Panel A considers self-employed individuals, and Panel B considers wage workers. The first column simply considers the share of an individual’s ethnic group who are self-employed in the industry of the focal worker. There is a positive relationship for both worker types, even conditional on MSA–industry fixed effects. For the self-employed, a one standard deviation increase in the concentration of the ethnic group for self-employment in the industry is associated with about a 7 percent increase in annual earnings. For wage workers, the relationship is measured to be 4 percent.
Column 2 adds into the estimation the overall share of the ethnic group who are self-employed—which is very predictive of group earnings, per the model—and Column 3 further adds the total ethnic group employment in the focal industry. Columns 4 and 5 add ethnic group fixed effects, which absorb the group’s overall rate of self-employment and focus on variation across industries within each ethnic group. Looking across these estimations, there is strong confirmation of the model’s prediction that members of an ethnic group can achieve greater earnings through entrepreneurial clustering. The whole group earns more when entrepreneurial activity is higher, and the earnings of the self-employed in an industry show a tight relationship to other members of the ethnic group being self-employed in the same industry space.

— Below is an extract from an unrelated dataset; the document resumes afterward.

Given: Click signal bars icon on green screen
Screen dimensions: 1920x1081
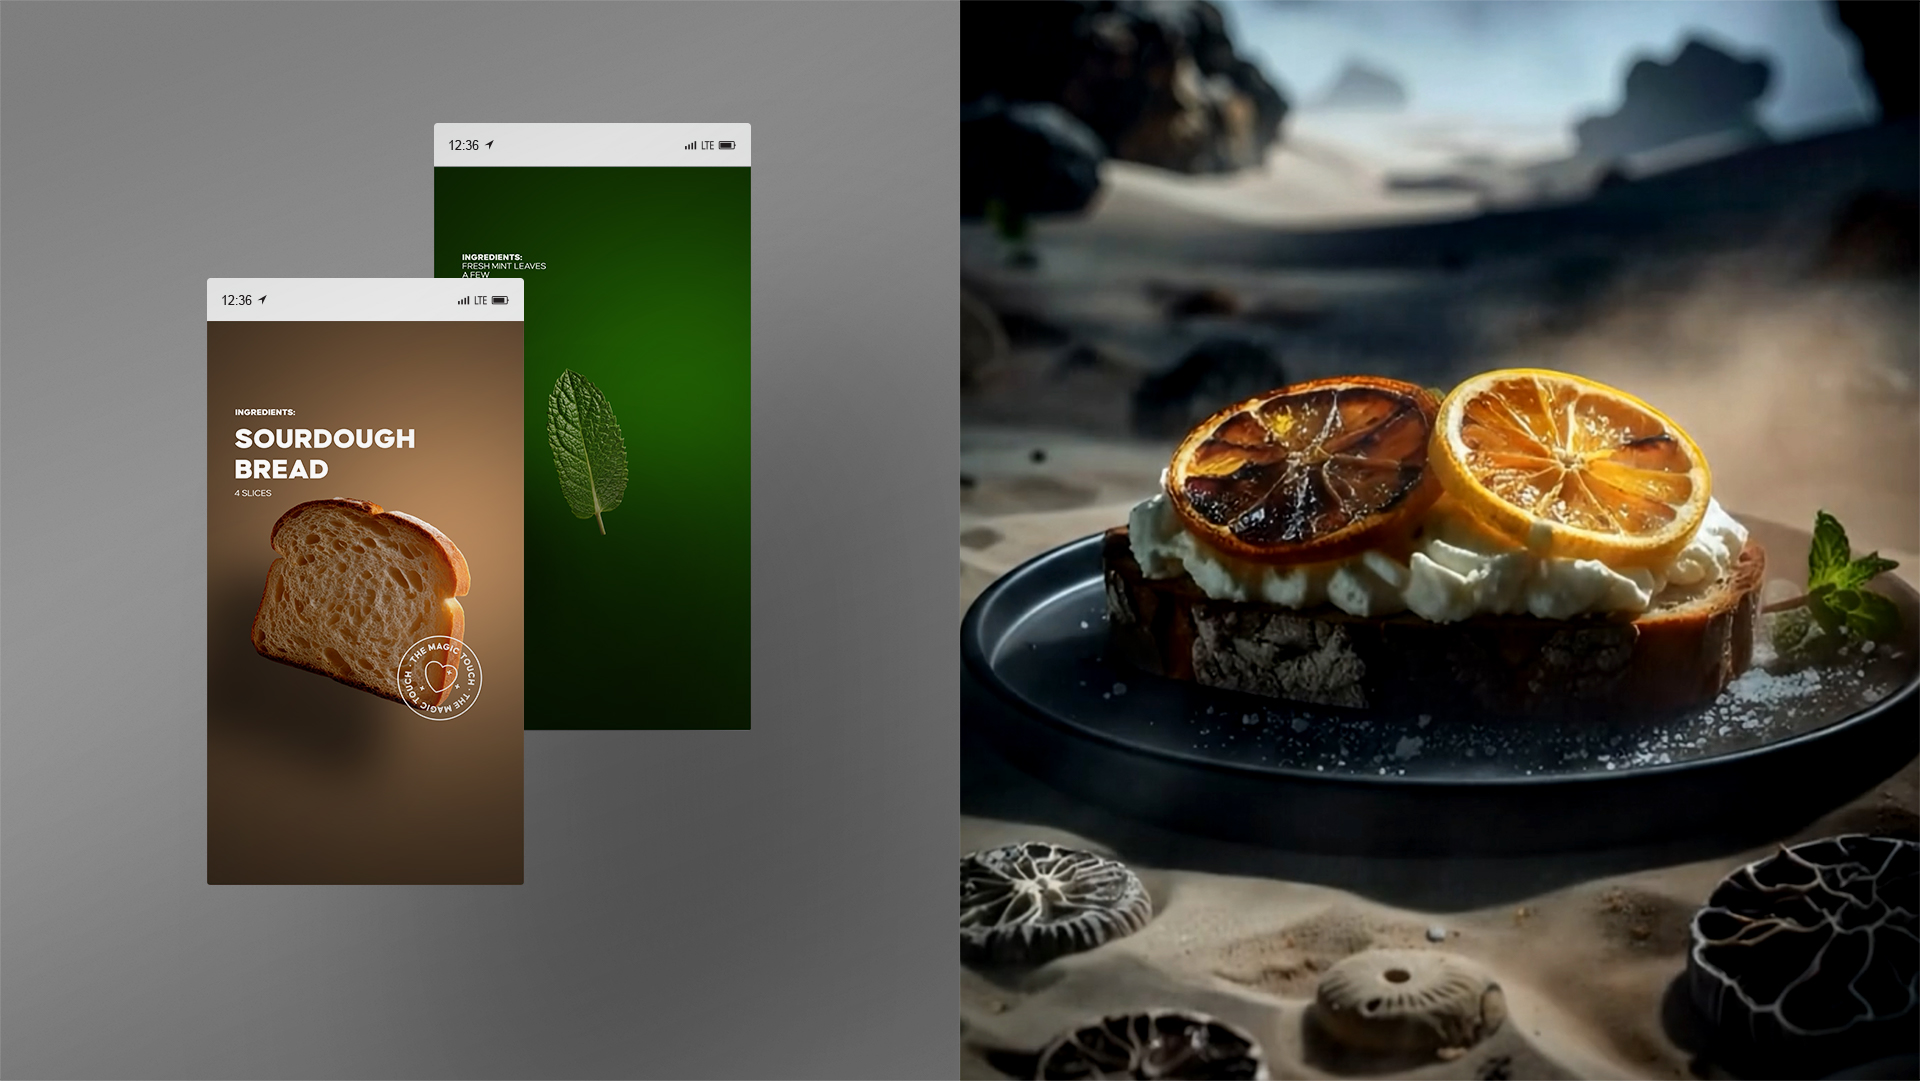Looking at the screenshot, I should [x=690, y=145].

The split-sample approach in Table 7 does not quantify whether self-employed earn more than immigrant wage workers in the same setting, as the fixed effects and controls can change values. Online Appendix Table 9 shows a combined analysis with self-employment interactions and groups traits, thus requiring control variables to have the same values. These estimations confirm that within the same MSA–industry cell and conditional on covariates, the self-employed do earn more. Given the challenges for measuring entrepreneurial income noted earlier, this differential is likely also an underestimate.
These results support the model’s structure and are consistent with a potential positive benefit from immigrant entrepreneurial concentration. It is important for future theoretical and empirical work to consider both owners and employees of firms. Empirical work could particularly target employer–employee data sets to observe more detailed hiring and wage patterns; such work could also evaluate job transitions during the assimilation of new members of ethnic groups, perhaps ultimately leading to starting their own business.

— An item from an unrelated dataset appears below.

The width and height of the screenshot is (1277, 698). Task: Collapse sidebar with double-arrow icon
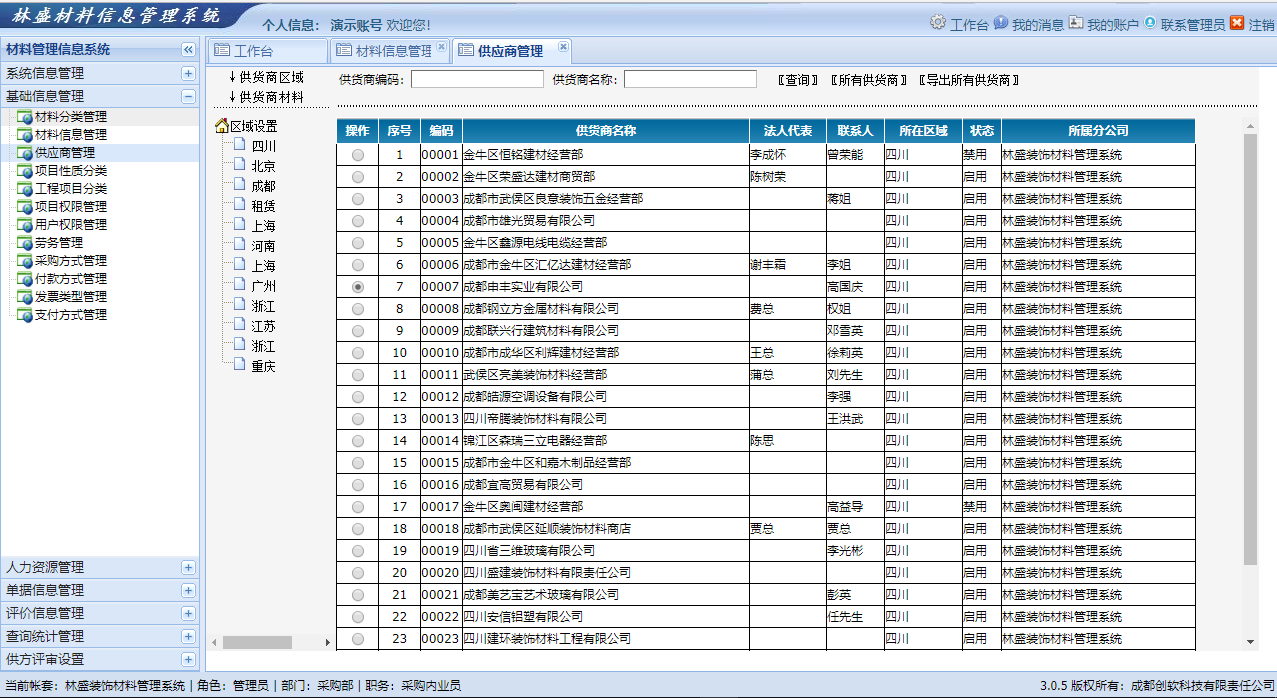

H. Extension: Industry Variation
We conclude our analysis with two extensions that consider industry and metropolitan variations. The Pareto version of our model, presented in Section II, makes the compelling prediction that ethnic groups should match in terms of size with the industry of self-employment; that is, smaller ethnic groups are a better fit for small self-employment industries, and larger groups should be in larger sectors.23
Figure 4 shows descriptive evidence in this regard. We plot for five aggregated groups the cumulative distribution in self-employment as we move from the smallest industries for self-employment, starting with “petroleum and coal products” (left-hand side, #1) to the largest industry of “construction” (right-hand side, #126). The solid line captures the self-employment distribution of U.S. natives. We parse immigrant ethnicities into four equal-sized groups based on whether they are above/below the median social isolation and group size.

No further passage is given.